• DESCRIPTION OF THE TASK: Here, set down only the lines between the line that contains "Click the navigation pane scroll down arrow" and the final line of the material, both included, exactly as written. Skip the pictures.

• DATA RECORDS:
[Start of Attachment]

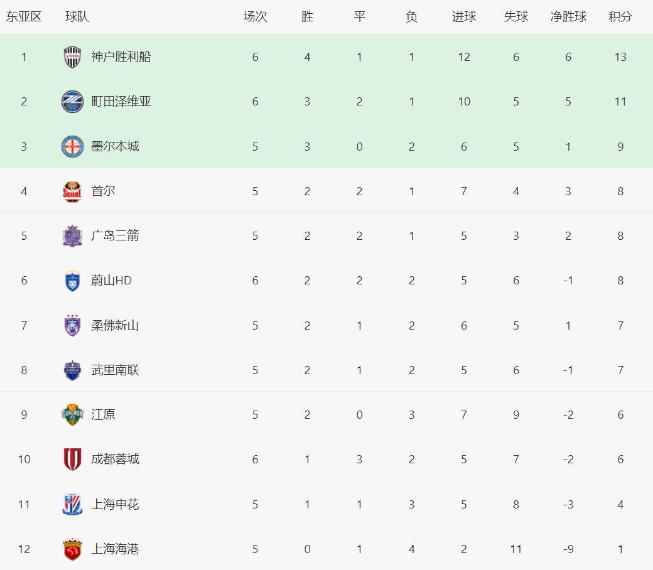Select the Chengdu Rongcheng red crest
This screenshot has width=653, height=570.
tap(72, 460)
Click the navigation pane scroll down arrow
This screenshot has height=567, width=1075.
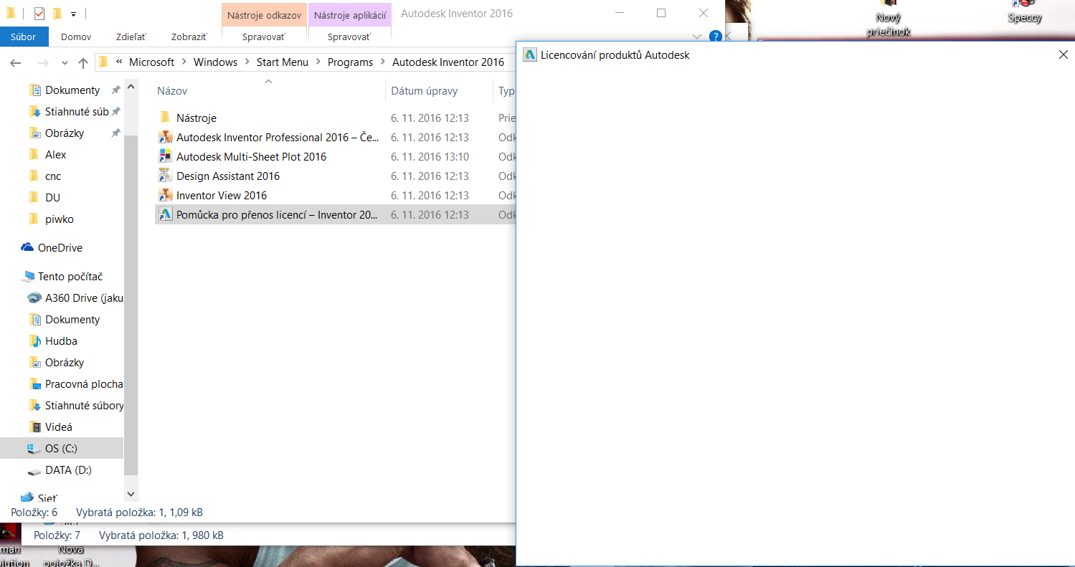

[End of Attachment]

• RESPONSE:
Click the navigation pane scroll down arrow
This screenshot has height=567, width=1075.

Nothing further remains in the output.